BERT Input Data Representation

Before the BERT model can process input text, it must be converted into a numerical format. This conversion is achieved through a combination of embedding layers. BERT utilizes three key embedding types to represent input data effectively:

• Token Embeddings
• Segment Embeddings
• Position Embeddings

These embeddings are summed together to form the final input representation, which is then fed into the BERT encoder layers.

1. Token Embeddings

Token embeddings are the foundational elements of BERT's input representation. The process begins with tokenizing the input text, typically using WordPiece tokenization. Each resulting token (which can be a word or a sub-word) is then mapped to a unique numerical ID. These IDs are used to retrieve their corresponding fixed-size vectors from the token embedding matrix.

For example, the sentence "Natural Language Processing" might be tokenized as:

[CLS] Natural Language Processing [SEP]

Each of these tokens ([CLS], Natural, Language, Processing, [SEP]) is then converted into a dense vector representation by the token embedding layer.

2. Segment Embeddings

BERT is designed to handle tasks involving pairs of sentences, such as question answering or next sentence prediction. To distinguish between these distinct input segments (referred to as Sentence A and Sentence B), BERT employs segment embeddings.

• Tokens belonging to the first sentence (Sentence A) are assigned a segment embedding of 0.
• Tokens belonging to the second sentence (Sentence B) are assigned a segment embedding of 1.

This mechanism allows BERT to understand the relationship and boundaries between different input sentences.

3. Position Embeddings

Transformer architectures, including BERT, inherently lack a mechanism to understand the order of tokens in a sequence. To address this, BERT incorporates position embeddings.
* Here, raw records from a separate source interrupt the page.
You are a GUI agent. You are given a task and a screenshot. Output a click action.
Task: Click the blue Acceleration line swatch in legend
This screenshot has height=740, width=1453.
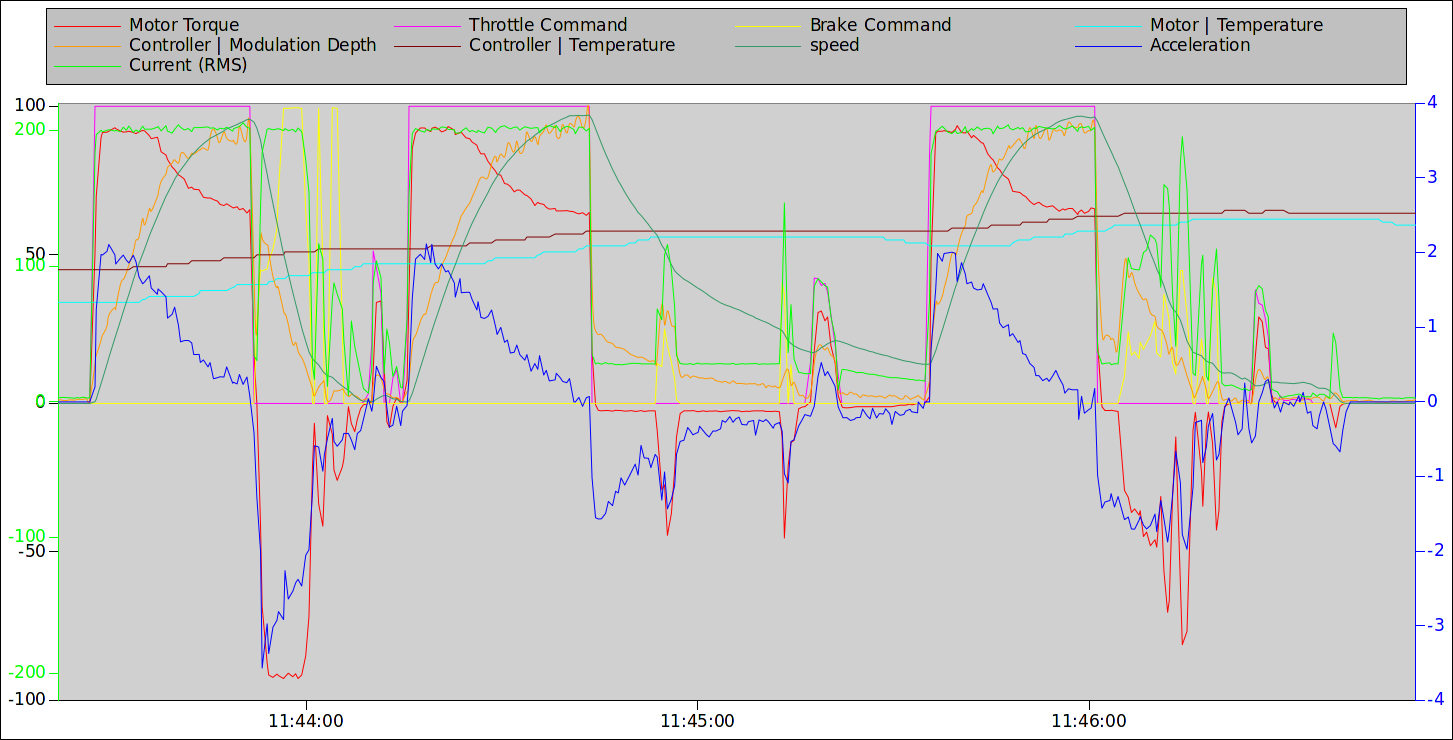1108,46

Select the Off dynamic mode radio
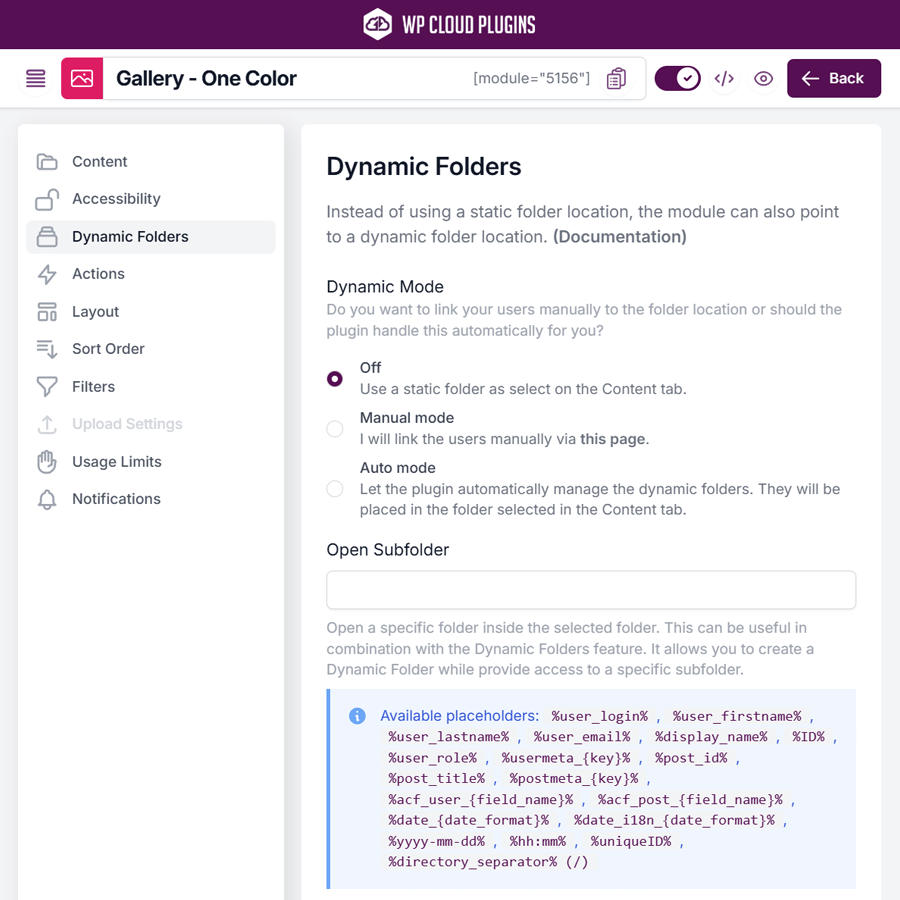[x=335, y=378]

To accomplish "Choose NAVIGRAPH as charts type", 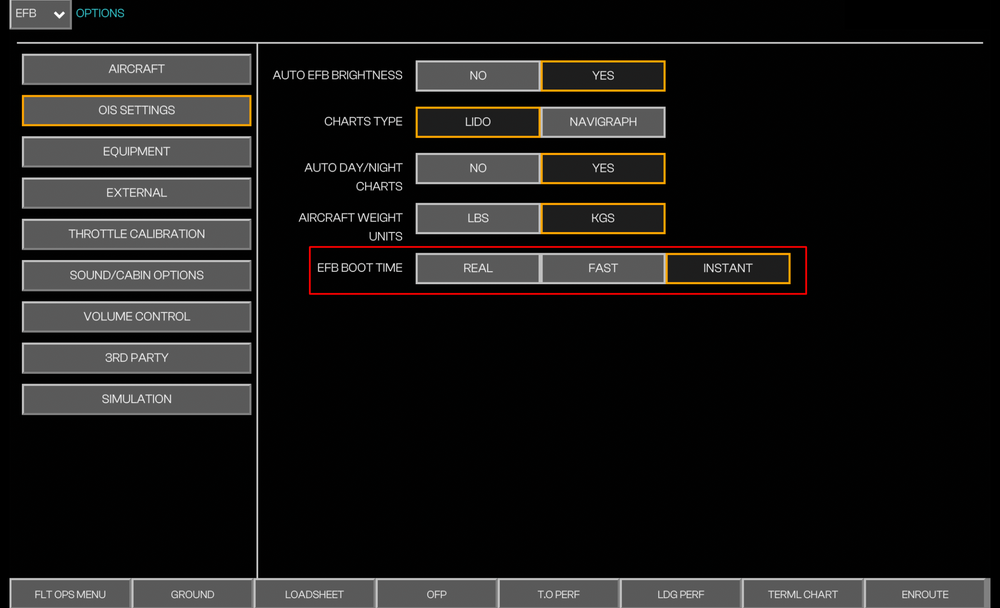I will [x=603, y=122].
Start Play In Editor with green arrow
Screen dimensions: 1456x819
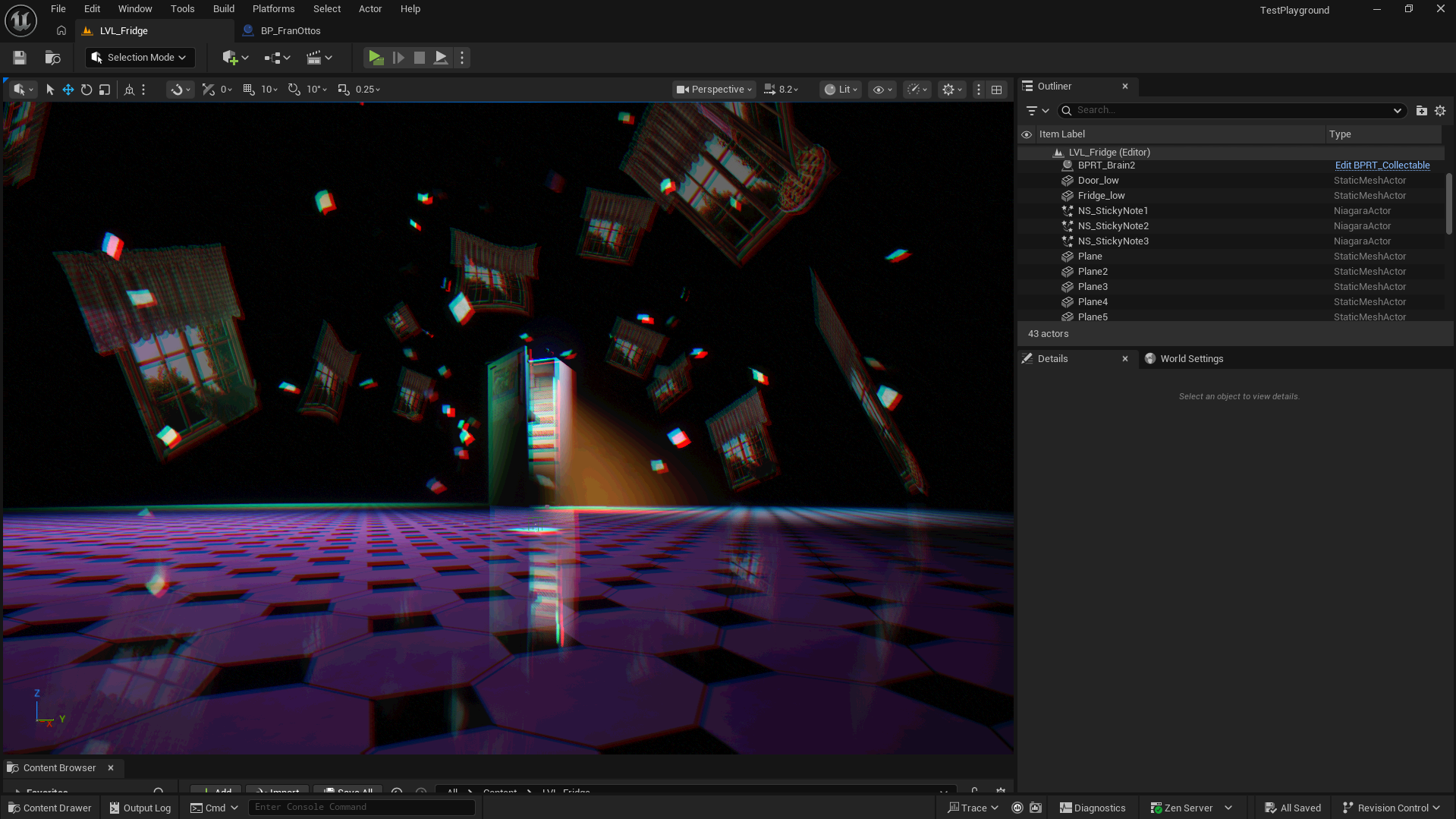click(376, 58)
These embeddings inject information about the absolute or relative position of each token within the input sequence.

Each position in the input sequence is assigned a unique vector. By adding these position embeddings, the model can differentiate between tokens based on their order, even if the tokens themselves are identical.

Final Input Representation

The final input representation for each token is a combination of the three embedding types: token embeddings, segment embeddings, and position embeddings. This sum creates a rich representation that captures:

• The identity of each token: Via token embeddings.
• The position of each token: Via position embeddings.
• The segment to which each token belongs: Via segment embeddings.

This comprehensive input format enables BERT to perform deep contextual understanding and learn intricate relationships both within and across sentences.

SEO Keywords

• BERT input embeddings explained
• Token, segment, and position embeddings in BERT
• WordPiece tokenization in BERT
• How BERT processes input text
• BERT embedding layers architecture
• Position embeddings in transformers
• Segment embeddings for sentence pairs
• Final input representation in BERT

Interview Questions

• What are the three types of embeddings used in BERT's input representation?
• How does BERT use token embeddings to represent input text?
• Why are segment embeddings necessary in BERT?
• What role do position embeddings play in the BERT model?
• How does BERT distinguish between Sentence A and Sentence B?
• Explain how the final input representation is constructed in BERT.
• What is the purpose of using [CLS] and [SEP] tokens in BERT input?
• Why do transformers like BERT require position embeddings?
• How does WordPiece tokenization affect BERT’s token embedding process?
• Can BERT process unordered sequences without position embeddings? Why or why not?